Ottawa’s track record over the last two decades is mixed when it comes to low-income Canadians. On the plus side, it increased the Guaranteed Income Supplement for poor seniors in 2005 – the first real increase since 1984 – and again in 2011. In 2007 it introduced a promising new program for the working poor, the Working Income Tax Benefit. Low-income Canadians also have benefitted from improvements to broadly-based programs, such as securing the financial sustainability of the Canada and Quebec Pension Plans, the creation of the Universal Child Care Benefit (albeit a flawed scheme, as noted later) and substantial multi-year boosts to the Canada Child Tax Benefit.
On the other hand, the continual tightening of Employment Insurance in terms of both eligibility and benefits has barred about half of this country’s jobless – including most of the unemployed with low and modest earnings – from this key income security program. Improvements to tax benefits for persons with disabilities and their caregivers are welcome, but they exclude those who pay little or no income tax and therefore do not qualify for non-refundable tax credits or receive just a pittance. Welfare – whose payments have generally remained substantially below the poverty line for many years – remains a tangled safety net that does more harm than good for many recipients.
The story of federal family policy shows how vulnerable hard-won and long-sought reforms that help the poor can be. The Conservative government’s first Budget in 2006 abandoned the previous government’s plan to provide increased federal investments in provincial/territorial early learning and child care systems. Instead, it brought in the Universal Child Care Benefit, arguing that what families really need is money to buy their own child care.
The 2007 Budget made matters worse by resurrecting the non-refundable child tax credit, a program that – incredibly – excludes low-income families and provides a tax saving to all other families, including the wealthy. The Universal Child Care Benefit goes to all families with children, rich and poor alike.
Ironically, Ottawa sealed the deal with a classic stealthy move – it has not indexed the Universal Child Care Benefit’s $1,200 a year, which is today worth only $1,080 in 2006 dollars.
Ottawa should axe these two flawed programs and instead improve the progressive Canada Child Tax Benefit.
The latest harm-the-poor bombshell came in the 2012 Budget’s announcement that the age of eligibility for Old Age Security (both OAS and the Guarantee Income Supplement) will be gradually increased from 65 to 67 over six years, starting in April 2023 and reaching 67 in January 2029.
Raising the age of eligibility for Old Age Security is a regressive move that will hit low-income seniors hardest: They most rely on the old age pension for their income and will suffer most as the program is effectively cut by decreasing the number of years that seniors can receive benefits. This move will reduce income overall for low-income Canadians aged 65 and 66 and, as a result, raise their poverty rate.
Poor Canadians typically work in non-standard jobs that are low paid, unstable, often part time, tedious or downright dangerous. When they reach 65, they see a significant improvement in their standard of living as they move from the low-wage workforce to Old Age Security. That no longer will be the case for those low-income seniors aged 65 or 66, who have to wait two more years before they can look forward to receiving benefits.
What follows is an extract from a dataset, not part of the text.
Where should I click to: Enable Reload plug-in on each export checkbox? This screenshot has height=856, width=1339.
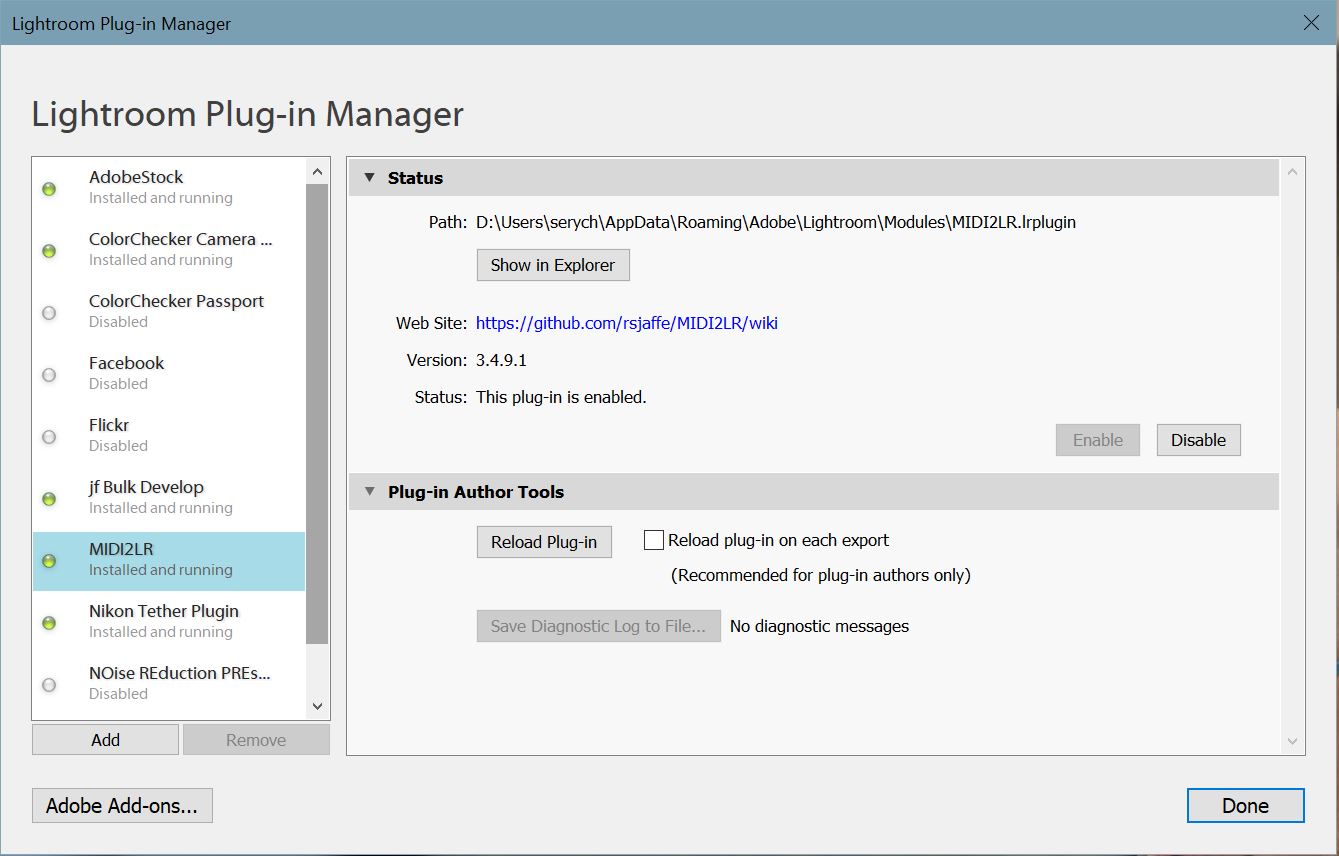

Not all working poor seniors age 65 or 66 will be able to keep on working, especially those who are in poor health. They will have to resort to welfare or support from family members once Old Age Security begins at 67. Social assistance recipients will also lose, since they do considerably better now on Old Age Security than welfare.
There is no way the government will budge on its planned age hike for Old Age Security, so Caledon has proposed a fix: provide an income-tested benefit for low-income seniors ages 65 and 66, to shield them from the age raise.